→ **What you will do**
Could you reproduce, word for word, the stretch of the GPU forum excerpt below that begins at "I’m curious to" and ends after "filter(x->x==1||x!=1&&CuArrays.rand(1)<0.5,cA)"?

→ **Source passage**
########

Note that you will need to make y and mean0 of type CuVector{<:SVector}, s.t. all the SVectors are the same size. So do your pre-processing to pad with zeros as needed. Also, all the matrices should be of the same size and invertible so pad the diagonals with ones and the off-diagonals with zeros as needed.

1 Like

I’m curious to know if you managed to run findall on the GPU? I get an error for it always returns an array whose size is variable.

You should be able to do this using filter.

I tried this:

A=zeros(Int,40)
A[10:20].=1
cA=cu(A)
filter(x->x==1||x!=1&&CuArrays.rand(1)<0.5,cA)

It gives the following error:

GPU compilation of #25(CuArrays.CuKernelState, CuDeviceArray{Bool,1,CUDAnative.AS.Global}, Base.Broadcast.Broadcasted{Nothing,Tuple{Base.OneTo{Int64}},var"#10#11",Tuple{Base.Broadcast.Extruded{CuDeviceArray{Float32,1,CUDAnative.AS.Global},Tuple{Bool},Tuple{Int64}}}}) failed
KernelError: recursion is currently not supported

Try inspecting the generated code with any of the @device_code_... macros.

########

→ **Supplied material**
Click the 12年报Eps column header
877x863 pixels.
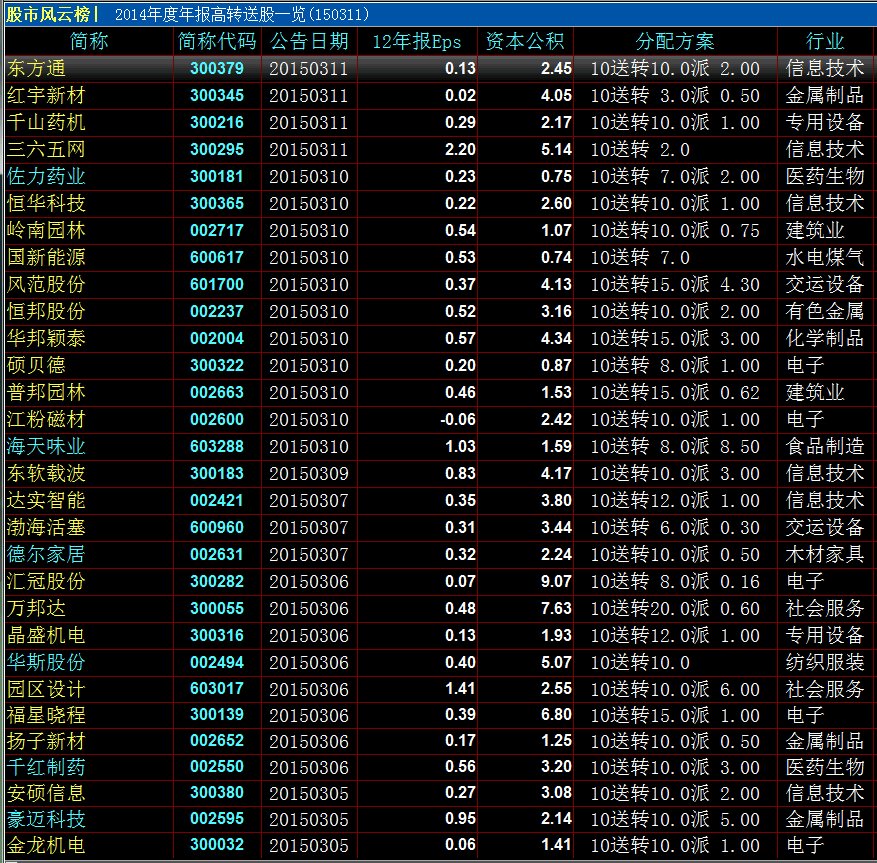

########

→ **Result of the exercise**
I’m curious to know if you managed to run findall on the GPU? I get an error for it always returns an array whose size is variable.

You should be able to do this using filter.

I tried this:

A=zeros(Int,40)
A[10:20].=1
cA=cu(A)
filter(x->x==1||x!=1&&CuArrays.rand(1)<0.5,cA)